Kristina Hammarström besitzt im Vergleich mit Prina einen etwas weicheren, fraulicheren Mezzo, der gut zur Onoria passte – die Händel aber ein wenig sparsam mit Arien bedacht hat. Antonio Abete ließ als Varo einen flexiblen, dyonysischen Bass hören, wie geschaffen für barocke Intrigenspiele. Vittorio Prato prunkte als Massimo mit einem klangvollen und kernigen „italienischen“ Bariton.

Der Schlussapplaus nach dreineinhalb Stunden (inklusive einer Pause) war sehr stark und von vielen Bravorufen begleitet.
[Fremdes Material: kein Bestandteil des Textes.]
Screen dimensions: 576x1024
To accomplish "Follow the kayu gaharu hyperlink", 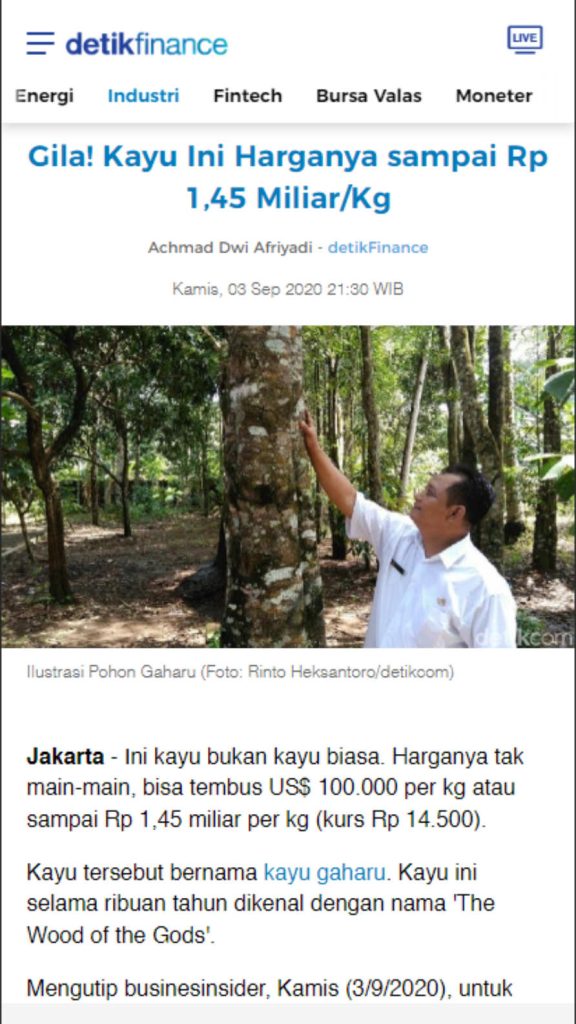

Das Theater an der Wien zeigte allerdings einige leere Plätze – und das ist wenig verständlich. Mag sein, dass sich potentielle Besucher davon abschrecken lassen, weil es sich „nur“ um konzertante Vorstellungen handelt – das musikalische Erlebnis ist aber meistens sehr intensiv und die Aufführungen haben durchwegs hohes oder sehr hohes Niveau.

Weniger erfreulich war, dass nach Vorstellungsende die Ausgänge zur Millröckergasse wieder einmal verschlossen waren. Wer mit Applausende schnell das Haus verlassen möchte, wird dazu genötigt, sich durch das große Eingangsfoyer und an den Garderoben vorbei zu drängen. Auf die Frage, warum die Ausgänge verschlossen seien, wurde von Billeteurinnen geantwortet, es handele sich um Notausgänge. Versperrte Notausgänge? Das wollen wir lieber nicht gehört haben. Publikumsfreundlicher wäre es jedenfalls, wenn man dem Publikum Gelegenheit böte, das Haus auch über die Seitenausgänge zu verlassen.